John Kerry and George Bush treat their pasts in very different ways. Kerry tries to wish inconvenient parts away, like having his first marriage of 18 years annulled. If he emphasizes the medals he won on the Mekong, he thinks we'll forget how he either threw away, or pretended to throw away, those very medals.

He was young when he testified to Congress that the men he left behind were war criminals, raping and pillaging and cutting off ears of peasants. He was so caught up in the fervor of '60s protest that he couldn't make inconvenient distinctions. Why not accept responsibility now for some of his most irresponsible statements? Why can't he just say that the man wised up when he was no longer a boy?

He doesn't because there's a methodical calculation behind the flip-flops. Ron Rosenbaum, who was two years behind Kerry at Yale, describes in the New York Observer the draft culture on campus in those days. "When Mr. Kerry was there, local draft boards still had the option (but not the requirement) to extend undergraduate deferments from the draft to those who pursued graduate study. The clued-in people, many of them well-connected preppies, knew that if your draft board wasn't going to give you a deferment the savvy thing was to try to get an officer's commission in the Reserves or the Guard."

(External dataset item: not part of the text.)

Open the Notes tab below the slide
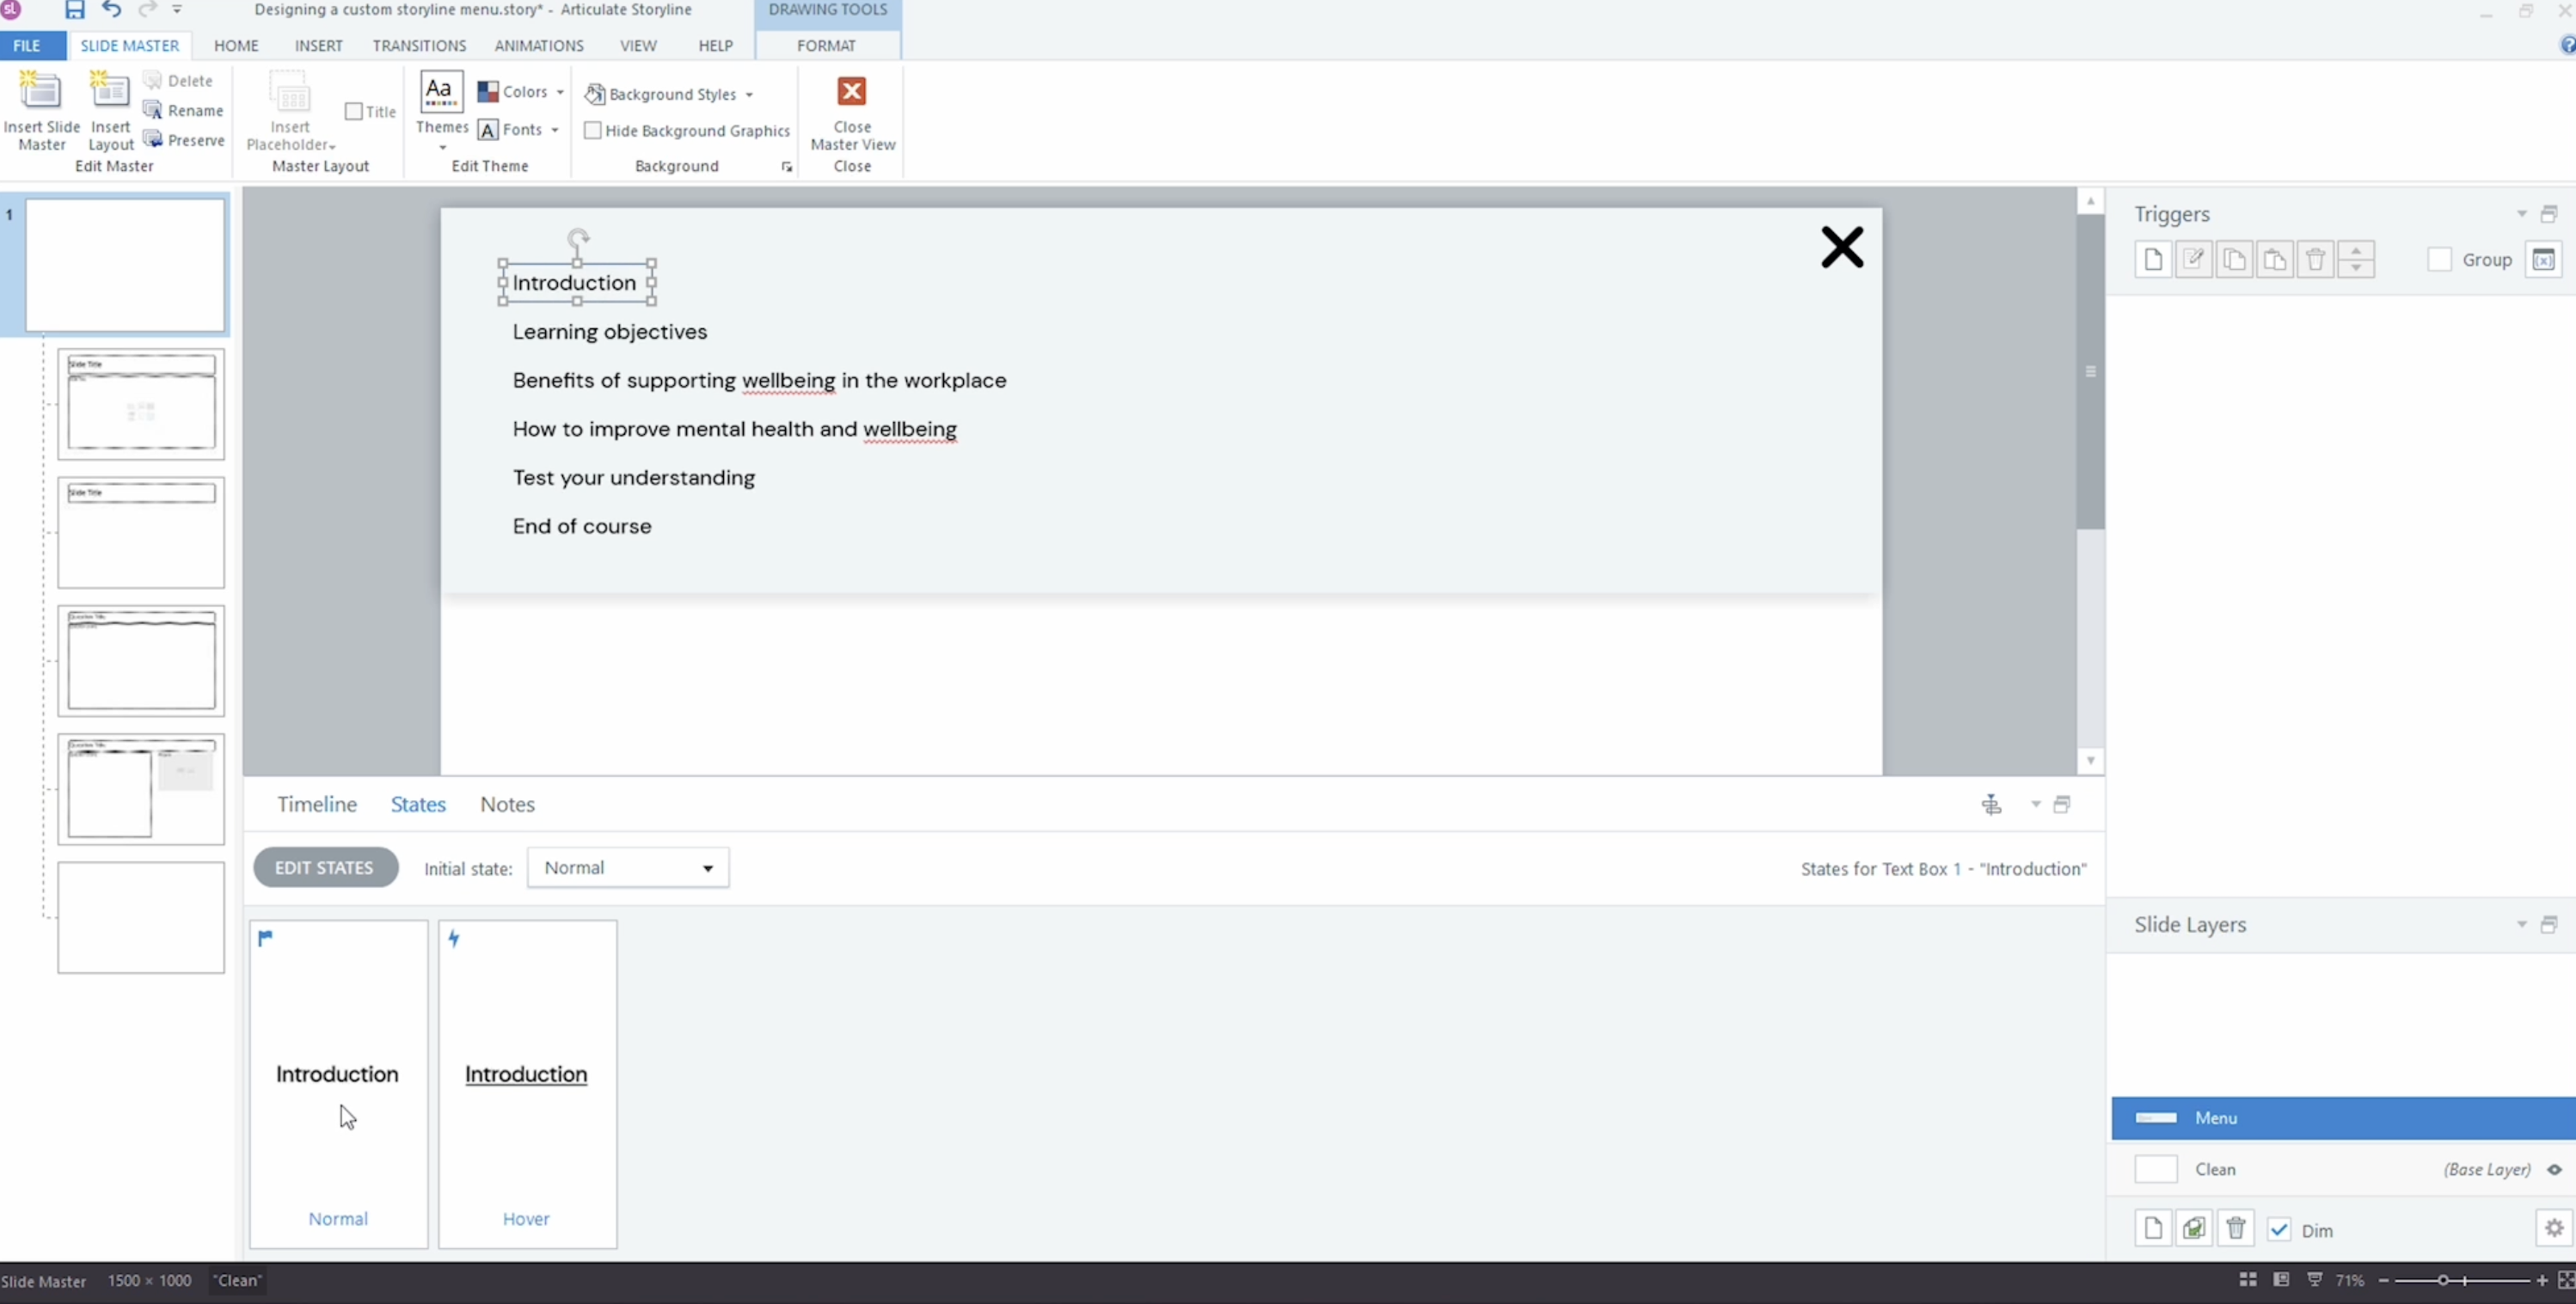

George W. did that. So did John Kerry. Each knew that an officer's duty would be smoother than a grunt's. We're fighting a different kind of war today. A different worldview requires different strategies, different tactics. All our soldiers and Marines in Iraq are volunteers. The enemy makes himself into a human bomb and hides in "holy" places. The brotherhood of man promised by the Age of Aquarius never arrived.

The Vietnam War, like the Civil War, the Spanish American War and the two world wars, is over. (Grenada, too.) We've got problems, so let's face them. Any survivor of the '60s could tell you that you don't need a weatherman to know which way the wind blows.